** QUOTED PASSAGE follows **

16.2.3 Non-uniform resolution

Within a region of constant resolution, all T and U grid points are located at the centers of their respective cells. When resolution is non-uniform, this is not the case. Within MOM 2, there are two methods to discretize non-uniform resolution onto T cells and U cells. Based on Equations (16.1) and (16.2) in section 16.1, and the averaging operator given by

$$\overline{(\xi)}^m = \frac{(\xi)_m +(\xi)_{m+1}}{2},$$ (16.4)

the two methods are

1.

$\Delta^T_m = \frac{\Delta^U_\alpha + \Delta^U_\beta}{2} - \frac{\Delta^U_\alpha -\Delta^U_\beta}{2}\cos(\pi\frac{m-0.5}{N})$; $\;\;\;\;\Delta^U_m = \overline{\Delta^T_m}^m$

2.

** End of QUOTED PASSAGE **
** SUPPLIED INFORMATION follows **

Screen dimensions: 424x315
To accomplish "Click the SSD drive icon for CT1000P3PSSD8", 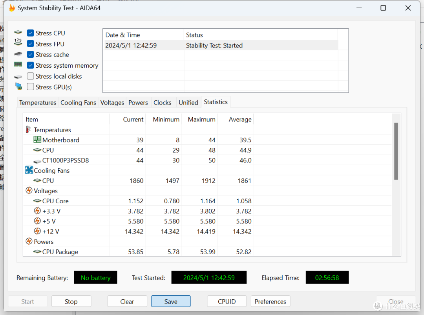I will click(x=37, y=160).
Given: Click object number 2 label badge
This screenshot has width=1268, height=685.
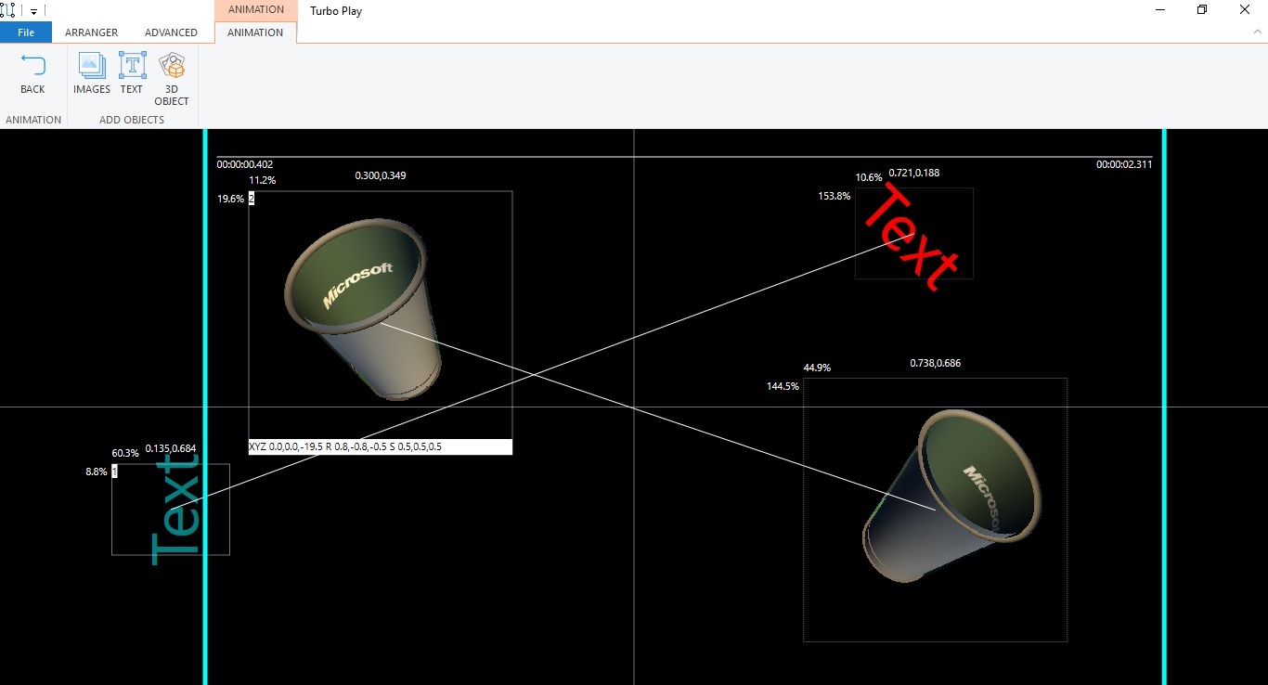Looking at the screenshot, I should [x=252, y=199].
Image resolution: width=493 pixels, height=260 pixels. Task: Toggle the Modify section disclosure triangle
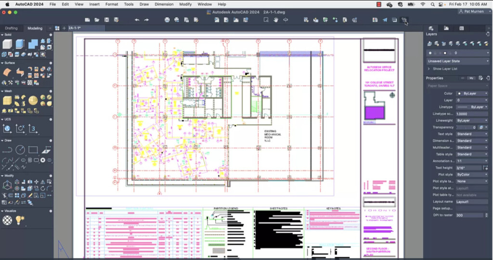click(x=2, y=176)
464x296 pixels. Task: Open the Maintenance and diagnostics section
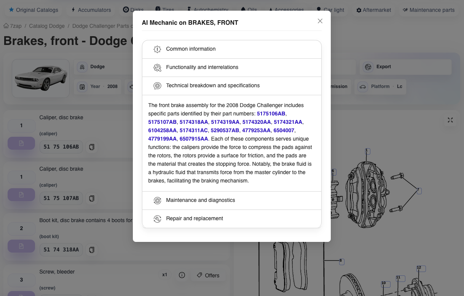[231, 200]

** End of SUPPLIED INFORMATION **

**PROMPT:**
Answer these questions about the text on non-uniform resolution:
1. In a region of constant resolution, where are all T and U grid points located?
2. How many methods does MOM 2 have for discretizing non-uniform resolution onto T cells and U cells?
3. What equation number is assigned to the averaging operator?
The records are separate material, independent of the text on non-uniform resolution.

**RESPONSE TO THIS EXERCISE:**
1. At the centers of their respective cells.
2. Two.
3. (16.4).